U.S. Police Are Getting a Crime Prediction Map Straight Out of 'Minority Report'

Impact

The movie-turned-TV-show Minority Report imagines a future in which algorithms and data help law enforcement pick targets before they've ever committed a crime. Today, that possibility isn't so futuristic — it's right around the corner.

Hitachi, a company famous for making air conditioners, power tools and "personal massagers," has designed a system called Hitachi Visualization Predictive Crime Analytics. Hitachi will roll out the system to half a dozen U.S. cities by the end of October, reports Fast Company.

Hitachi hasn't confirmed which cities will receive their trial software, but Washington, D.C., shows up on the screenshots of its program, and New York has shown interest in predictive technology in the past.

Hitachi

Hitachi's system builds on the same models for crime prediction that police have always used — like prior experience and local histories of reported crimes — with data culled from social media like Twitter. Twitter has been shown in early studies in Chicago to improve crime prediction.

"A human just can't handle when you get to the tens or hundreds of variables that could impact crime," Hitachi CTO Darrin Lipscomb told Fast Company, "like weather, social media, proximity to schools, Metro stations, gunshot sensors, 911 calls."

Hitachi

The problem with pre-crime prediction models: They allow for increased profiling. Designing a system to identify at-risk neighborhoods and populations by criteria police already use could just lead to an amplification of the biases and discriminations that lead to overpolicing in the first place.

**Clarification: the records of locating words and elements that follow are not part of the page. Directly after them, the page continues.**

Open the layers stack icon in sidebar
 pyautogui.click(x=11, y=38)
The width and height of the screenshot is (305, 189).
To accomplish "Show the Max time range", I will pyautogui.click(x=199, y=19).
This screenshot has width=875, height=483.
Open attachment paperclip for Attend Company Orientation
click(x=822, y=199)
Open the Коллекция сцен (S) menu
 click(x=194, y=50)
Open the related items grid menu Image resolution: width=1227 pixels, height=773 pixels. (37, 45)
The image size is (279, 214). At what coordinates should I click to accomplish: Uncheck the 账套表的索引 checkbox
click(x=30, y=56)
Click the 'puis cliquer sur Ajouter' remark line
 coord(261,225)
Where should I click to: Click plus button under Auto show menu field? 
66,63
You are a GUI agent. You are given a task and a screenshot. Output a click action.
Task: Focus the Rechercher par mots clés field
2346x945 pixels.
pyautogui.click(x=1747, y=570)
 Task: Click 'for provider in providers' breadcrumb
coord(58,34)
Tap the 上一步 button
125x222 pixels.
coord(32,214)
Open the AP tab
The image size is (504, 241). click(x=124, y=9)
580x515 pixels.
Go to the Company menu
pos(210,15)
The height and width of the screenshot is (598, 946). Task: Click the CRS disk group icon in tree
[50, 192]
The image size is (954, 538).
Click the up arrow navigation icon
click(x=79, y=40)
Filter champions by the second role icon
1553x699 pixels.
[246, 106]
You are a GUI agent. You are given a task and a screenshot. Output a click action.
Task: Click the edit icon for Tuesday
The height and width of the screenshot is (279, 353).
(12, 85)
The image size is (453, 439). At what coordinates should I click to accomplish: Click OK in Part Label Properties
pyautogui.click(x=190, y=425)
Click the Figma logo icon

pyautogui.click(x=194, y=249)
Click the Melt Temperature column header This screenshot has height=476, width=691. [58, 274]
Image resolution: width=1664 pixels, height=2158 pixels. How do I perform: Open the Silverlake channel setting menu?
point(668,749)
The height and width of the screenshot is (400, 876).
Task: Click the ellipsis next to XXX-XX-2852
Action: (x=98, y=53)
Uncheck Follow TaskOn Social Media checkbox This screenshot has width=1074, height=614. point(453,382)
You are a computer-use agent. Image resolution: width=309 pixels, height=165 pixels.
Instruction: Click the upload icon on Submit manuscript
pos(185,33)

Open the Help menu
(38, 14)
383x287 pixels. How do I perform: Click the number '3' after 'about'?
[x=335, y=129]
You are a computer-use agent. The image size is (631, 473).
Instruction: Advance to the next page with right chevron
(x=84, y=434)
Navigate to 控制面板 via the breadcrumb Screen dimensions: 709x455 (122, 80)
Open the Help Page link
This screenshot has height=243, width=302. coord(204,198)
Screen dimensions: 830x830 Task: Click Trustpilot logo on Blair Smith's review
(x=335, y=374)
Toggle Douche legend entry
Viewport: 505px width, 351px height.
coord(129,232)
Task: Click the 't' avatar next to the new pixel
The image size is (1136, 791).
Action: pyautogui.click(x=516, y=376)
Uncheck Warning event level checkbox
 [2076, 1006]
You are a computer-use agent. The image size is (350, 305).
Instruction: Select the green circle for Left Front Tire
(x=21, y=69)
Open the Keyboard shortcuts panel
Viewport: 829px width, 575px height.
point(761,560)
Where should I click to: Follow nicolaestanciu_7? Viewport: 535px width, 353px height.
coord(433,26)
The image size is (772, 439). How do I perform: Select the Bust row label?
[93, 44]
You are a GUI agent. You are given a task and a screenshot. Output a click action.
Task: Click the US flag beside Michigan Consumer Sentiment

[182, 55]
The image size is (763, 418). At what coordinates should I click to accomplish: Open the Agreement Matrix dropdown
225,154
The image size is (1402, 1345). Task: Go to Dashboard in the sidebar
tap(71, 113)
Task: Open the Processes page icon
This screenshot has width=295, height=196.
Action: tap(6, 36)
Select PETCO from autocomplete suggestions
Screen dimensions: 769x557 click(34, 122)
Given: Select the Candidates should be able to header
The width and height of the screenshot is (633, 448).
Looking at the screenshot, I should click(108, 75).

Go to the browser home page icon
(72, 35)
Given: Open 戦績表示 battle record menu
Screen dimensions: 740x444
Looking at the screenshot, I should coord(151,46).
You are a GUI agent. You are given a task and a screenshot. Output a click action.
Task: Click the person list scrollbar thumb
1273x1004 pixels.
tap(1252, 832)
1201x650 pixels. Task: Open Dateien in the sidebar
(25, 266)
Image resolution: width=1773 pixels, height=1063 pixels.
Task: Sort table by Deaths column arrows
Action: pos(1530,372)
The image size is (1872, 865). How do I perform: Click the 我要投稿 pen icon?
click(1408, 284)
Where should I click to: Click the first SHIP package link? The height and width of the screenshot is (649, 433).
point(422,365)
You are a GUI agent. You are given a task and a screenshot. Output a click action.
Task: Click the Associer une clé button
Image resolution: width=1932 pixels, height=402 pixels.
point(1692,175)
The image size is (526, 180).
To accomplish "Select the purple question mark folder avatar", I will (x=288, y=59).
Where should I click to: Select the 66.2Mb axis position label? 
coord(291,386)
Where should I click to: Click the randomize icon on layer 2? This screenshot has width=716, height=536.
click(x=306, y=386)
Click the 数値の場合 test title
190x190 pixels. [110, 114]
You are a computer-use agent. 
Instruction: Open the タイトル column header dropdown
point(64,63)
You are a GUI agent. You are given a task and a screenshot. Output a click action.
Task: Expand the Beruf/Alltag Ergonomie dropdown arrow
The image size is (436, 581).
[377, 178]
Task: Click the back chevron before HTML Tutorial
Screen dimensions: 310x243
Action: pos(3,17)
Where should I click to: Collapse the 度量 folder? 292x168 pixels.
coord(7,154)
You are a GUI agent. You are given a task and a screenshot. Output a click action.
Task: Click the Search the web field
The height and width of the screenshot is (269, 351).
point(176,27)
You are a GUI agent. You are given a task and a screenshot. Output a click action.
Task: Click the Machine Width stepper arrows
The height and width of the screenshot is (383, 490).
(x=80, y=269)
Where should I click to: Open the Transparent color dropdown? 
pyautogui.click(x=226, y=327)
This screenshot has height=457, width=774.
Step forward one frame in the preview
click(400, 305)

Hitachi execs argue that their system would allow police to allocate resources to where crime is actually about to happen, not double down on overly profiled areas. But as we've seen with machine-learning algorithms like Facebook's News Feed or Spotify's "Discover" playlists, predictive models tend to reinforce the behaviors we've always known.

In this case, that could mean cold, algorithmic justifications for over-policing neighborhoods and populations that have enough law enforcement as it is.